BEGIN THE RECORDS

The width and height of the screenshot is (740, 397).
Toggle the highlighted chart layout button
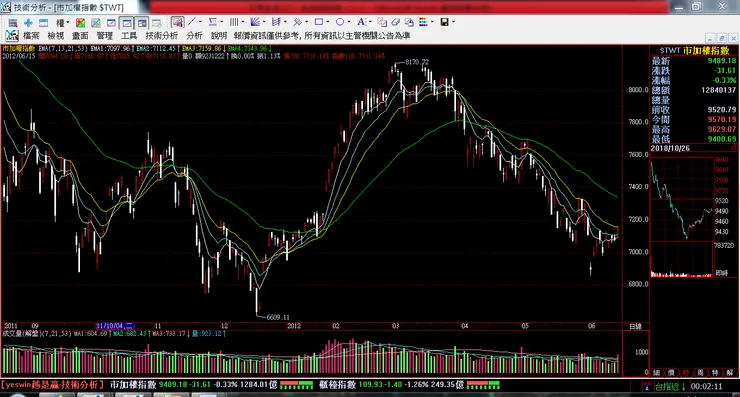coord(126,22)
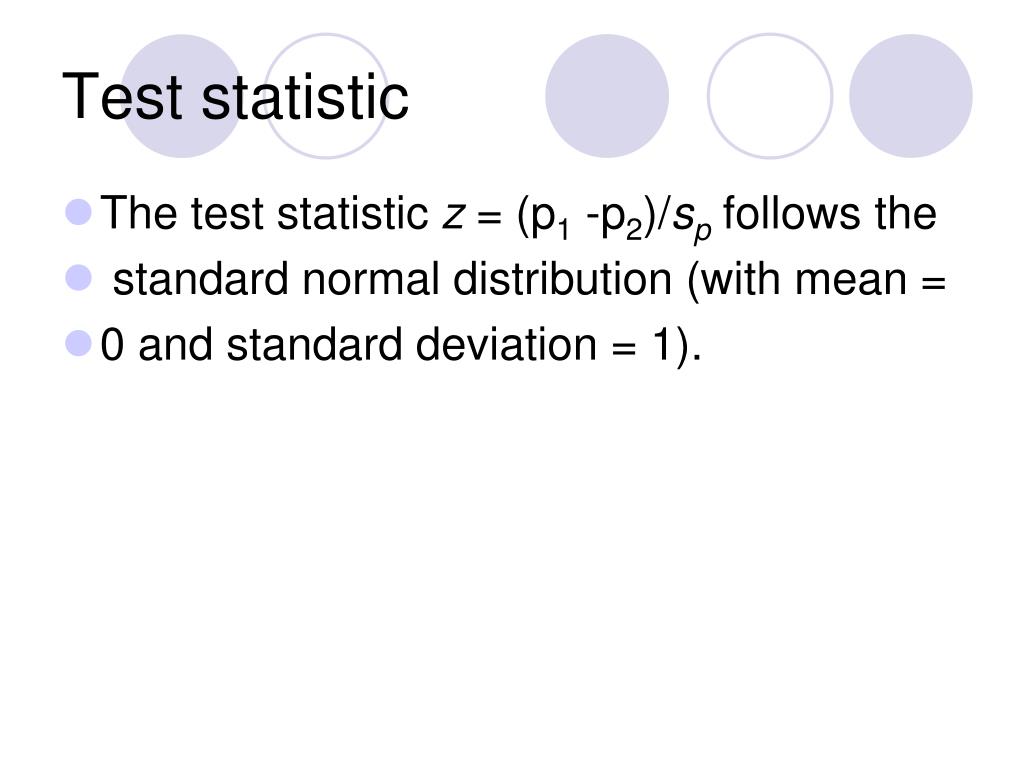This screenshot has width=1024, height=768.
Task: Click the phrase 'standard normal distribution'
Action: click(392, 279)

END THE RECORDS

**TASK BRIEF**
Output all of the data above exactly; no pictures should appear.

**WRITTEN SOLUTION**
The width and height of the screenshot is (740, 397).
Toggle the highlighted chart layout button
coord(126,22)
This screenshot has width=1024, height=768.
Task: Click the phrase 'standard normal distribution'
Action: click(392, 279)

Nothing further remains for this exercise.